» Exercise brief
Exactly as written, copy the lines of the data below from the first through the one containing "You are a computer-use".

* * * * * * *

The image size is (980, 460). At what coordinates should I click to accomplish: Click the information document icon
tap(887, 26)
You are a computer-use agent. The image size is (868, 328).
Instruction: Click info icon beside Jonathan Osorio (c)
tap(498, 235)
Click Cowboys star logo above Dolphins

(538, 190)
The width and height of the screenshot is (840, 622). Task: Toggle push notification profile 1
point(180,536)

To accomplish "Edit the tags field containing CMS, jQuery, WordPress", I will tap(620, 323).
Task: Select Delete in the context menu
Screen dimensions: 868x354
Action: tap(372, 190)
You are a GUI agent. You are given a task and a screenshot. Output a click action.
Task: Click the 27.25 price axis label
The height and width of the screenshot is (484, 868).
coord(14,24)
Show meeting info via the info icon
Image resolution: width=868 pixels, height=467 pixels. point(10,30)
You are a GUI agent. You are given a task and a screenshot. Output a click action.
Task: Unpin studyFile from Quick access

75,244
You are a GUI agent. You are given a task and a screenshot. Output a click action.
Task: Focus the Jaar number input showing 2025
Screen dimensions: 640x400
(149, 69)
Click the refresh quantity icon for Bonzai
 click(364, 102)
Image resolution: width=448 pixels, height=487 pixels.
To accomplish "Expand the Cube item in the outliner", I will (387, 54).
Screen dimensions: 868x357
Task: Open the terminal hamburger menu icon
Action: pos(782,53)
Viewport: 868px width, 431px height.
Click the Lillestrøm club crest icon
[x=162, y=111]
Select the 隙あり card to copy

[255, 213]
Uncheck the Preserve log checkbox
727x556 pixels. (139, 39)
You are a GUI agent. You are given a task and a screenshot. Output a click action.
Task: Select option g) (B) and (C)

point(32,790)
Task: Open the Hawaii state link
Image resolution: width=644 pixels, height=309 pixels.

* * * * * * *

» Problem solution
The image size is (980, 460). At what coordinates should I click to accomplish: Click the information document icon
tap(887, 26)
You are a computer-use agent. The image size is (868, 328).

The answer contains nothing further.